Plainte après un sondage jugé stigmatisant sur “l’islamisme des musulmans de France” (BFMTV)
Plainte après un sondage jugé stigmatisant sur “l’islamisme des musulmans de France” (BFMTV)

Un sondage Ifop commandé par la revue Écran de veille, publié le 18 novembre, continue de provoquer une onde de choc. Présentée comme une “étude sur le rapport à l’islam et à l’islamisme des musulmans de France”, l’enquête avance une “réislamisation” des fidèles et insiste sur une pratique religieuse plus marquée chez les jeunes générations. Très vite relayé par plusieurs médias situés à l’extrême droite, le sondage a été dénoncé par de nombreuses voix pour son caractère jugé partial et dangereux.

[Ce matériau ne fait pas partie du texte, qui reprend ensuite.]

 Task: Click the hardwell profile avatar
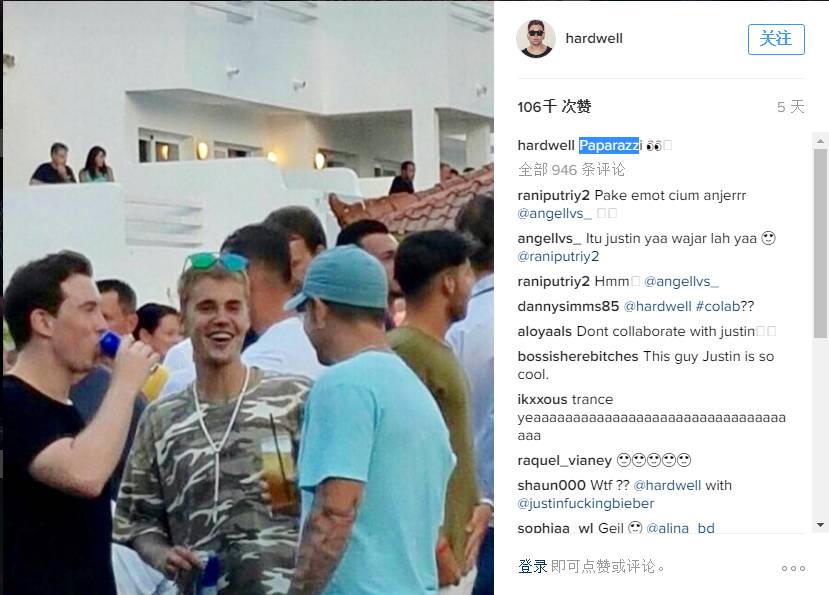coord(535,38)
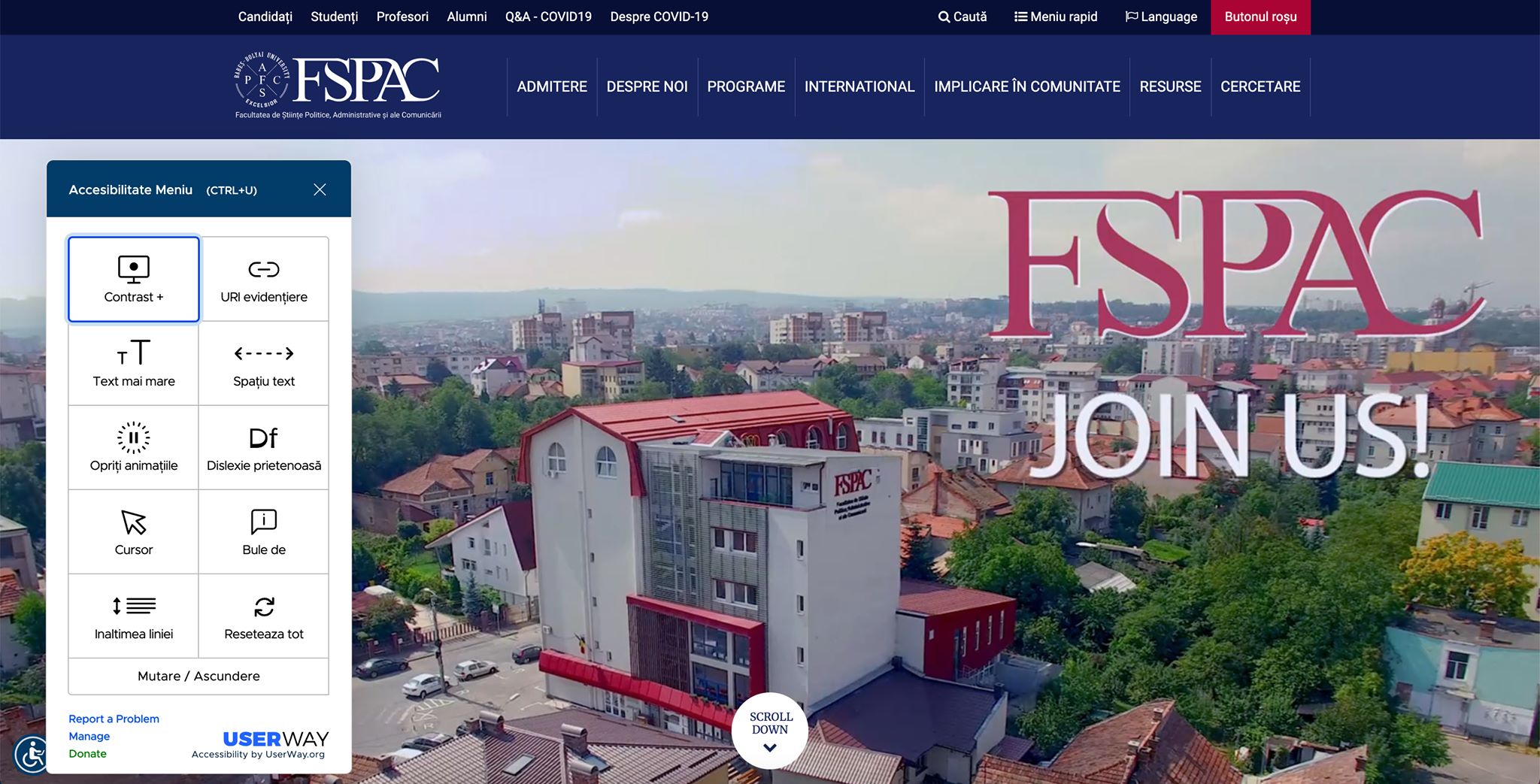
Task: Click the Butonul roșu button
Action: [1260, 17]
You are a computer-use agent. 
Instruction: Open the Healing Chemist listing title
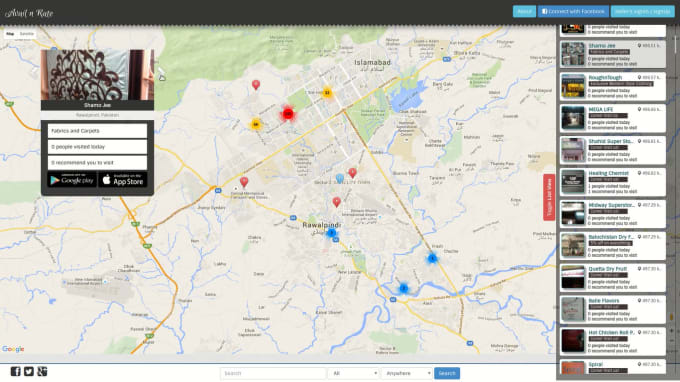(x=608, y=173)

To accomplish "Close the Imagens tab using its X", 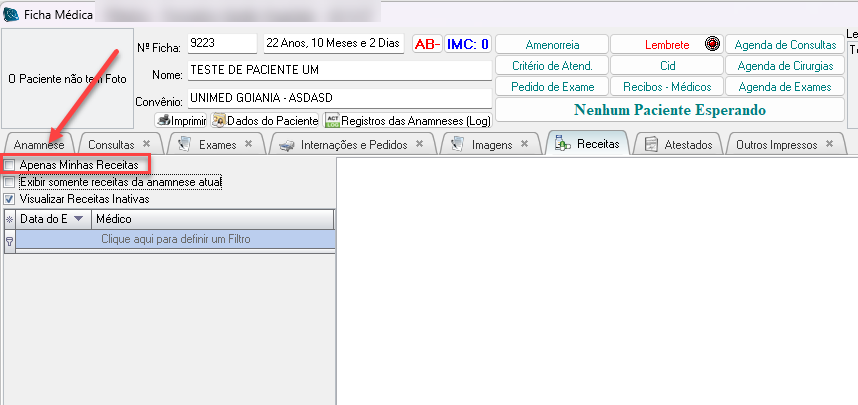I will 524,145.
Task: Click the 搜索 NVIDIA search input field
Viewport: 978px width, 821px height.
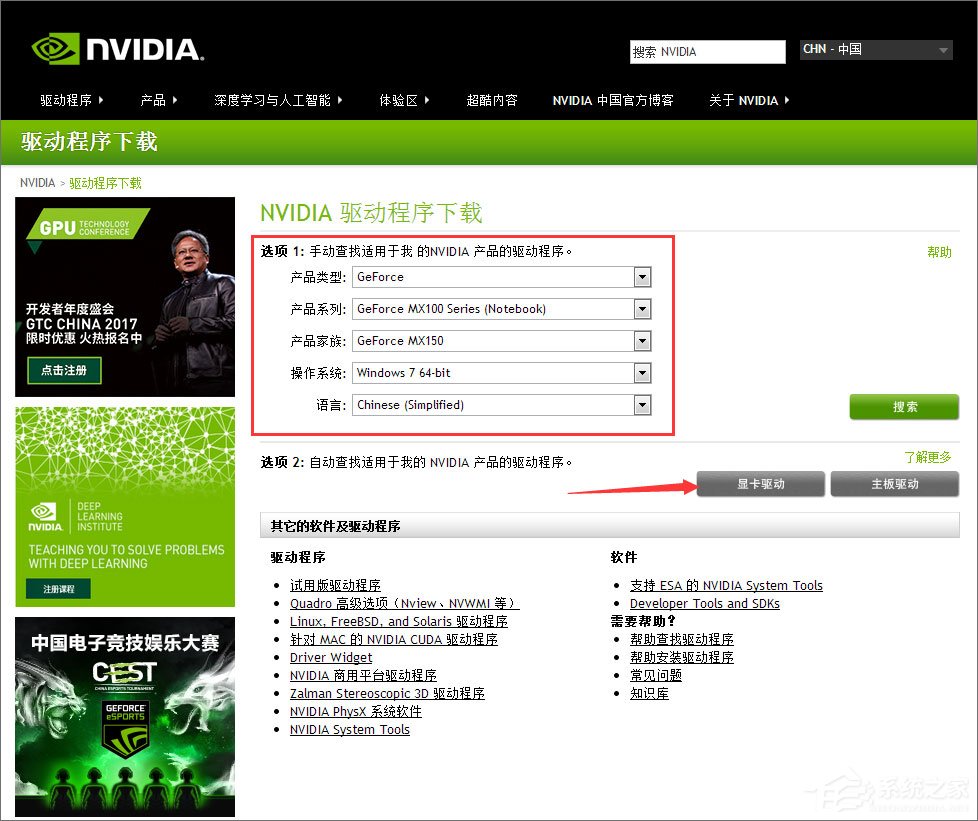Action: [x=707, y=51]
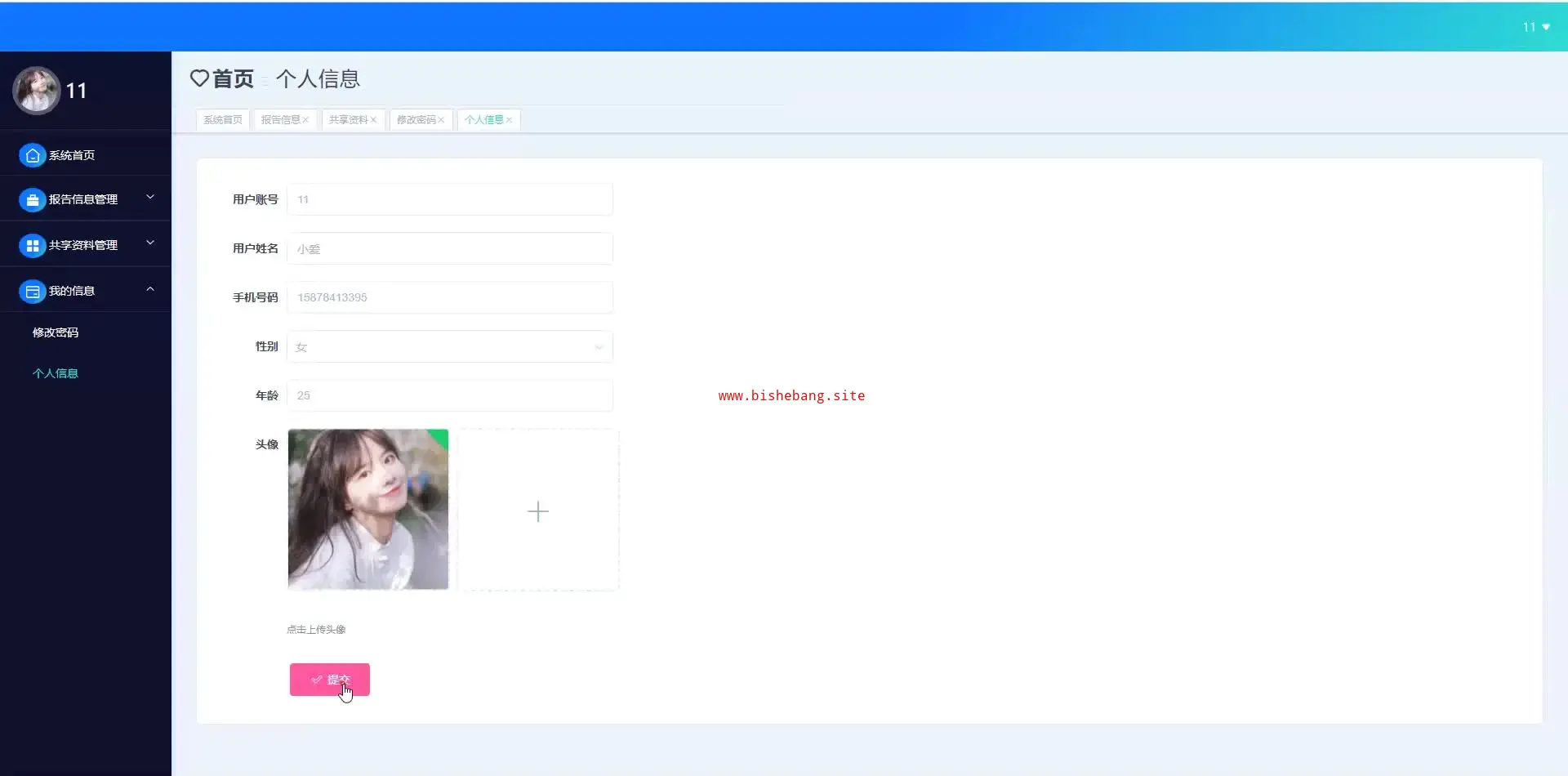Click the heart icon beside 首页
1568x776 pixels.
(x=199, y=78)
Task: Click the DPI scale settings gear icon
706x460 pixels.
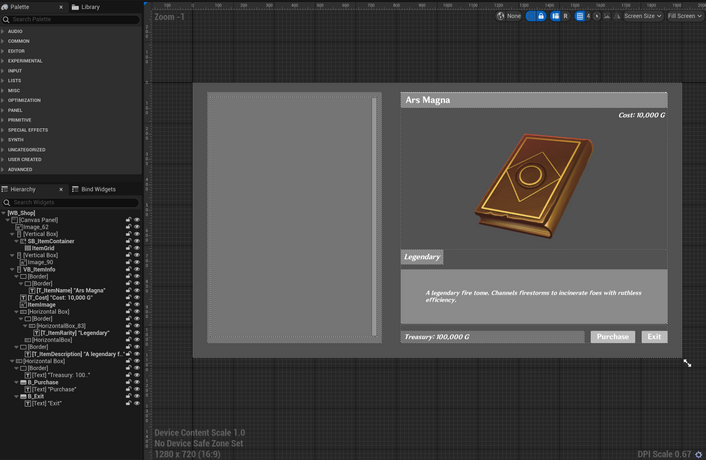Action: click(698, 454)
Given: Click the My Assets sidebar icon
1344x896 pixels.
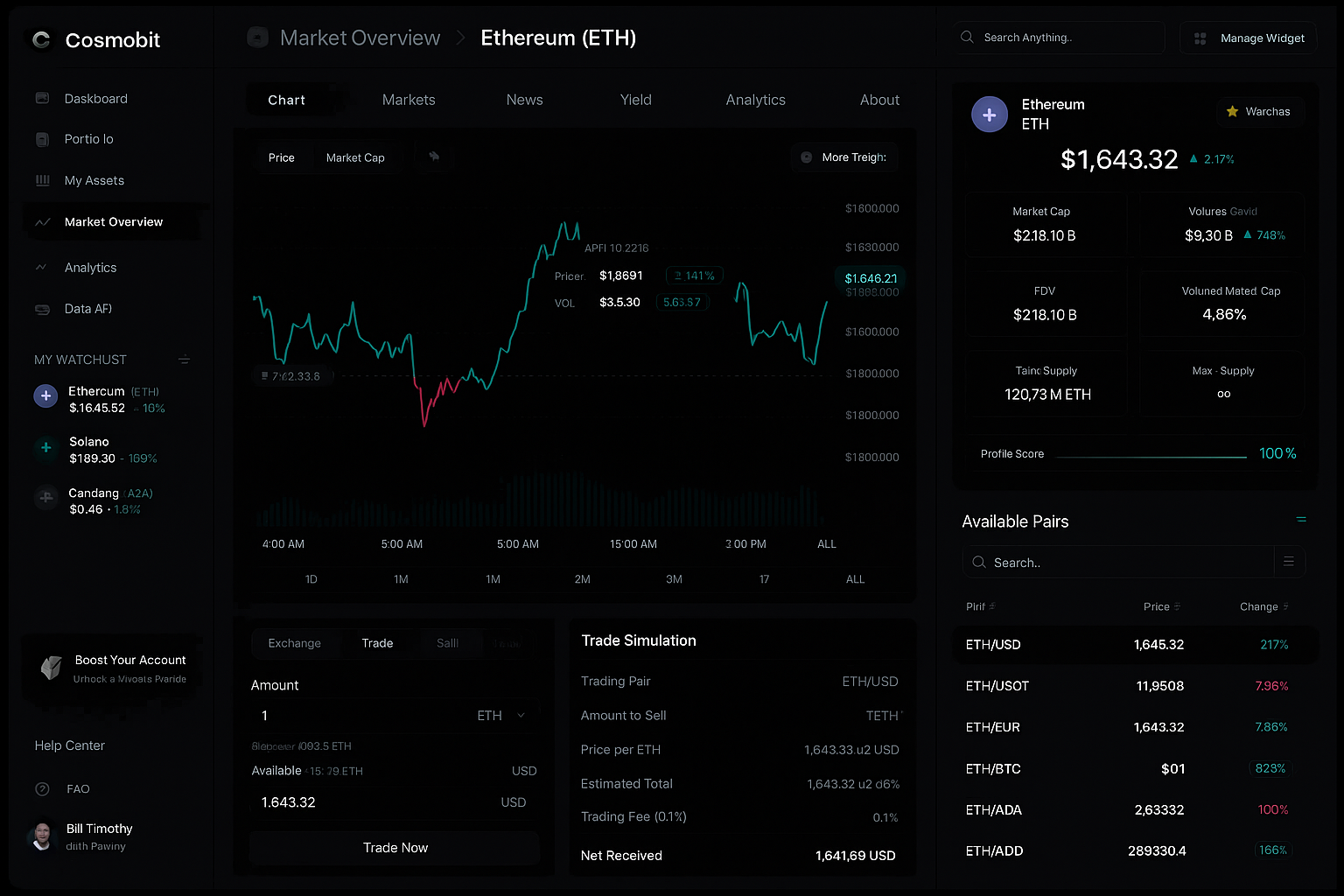Looking at the screenshot, I should tap(42, 180).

Une étude accusée de nourrir les amalgames

Trois Conseils départementaux du culte musulman (Loiret, Aube et Bouches-du-Rhône) ont déposé plainte contre X. Dans leur communiqué, ils considèrent que l’étude “viole le principe d’objectivité” garanti par la loi encadrant la publication des sondages et pointent des “questions orientées”, conçues selon eux pour produire des résultats polémiques. Les avocats Raphaël Kempf et Romain Ruiz dénoncent également le rôle de la revue commanditaire, présentée comme une “officine réactionnaire”, accusée de vouloir imposer un récit de défiance envers les musulmans. Pour les plaignants, cette enquête “distille le poison de la haine” et contribue à renforcer les amalgames dans un contexte déjà explosif. Ils rappellent que les actes anti-musulmans ont bondi de 75 % en un an, selon les données du ministère de l’Intérieur, et considèrent le sondage comme une “insulte aux musulmans de France” ainsi qu’aux principes républicains d’égalité et de fraternité. L’affaire, désormais portée en justice, relance le débat sur la responsabilité des instituts de sondage et sur l’usage politique qui peut être fait de leurs études.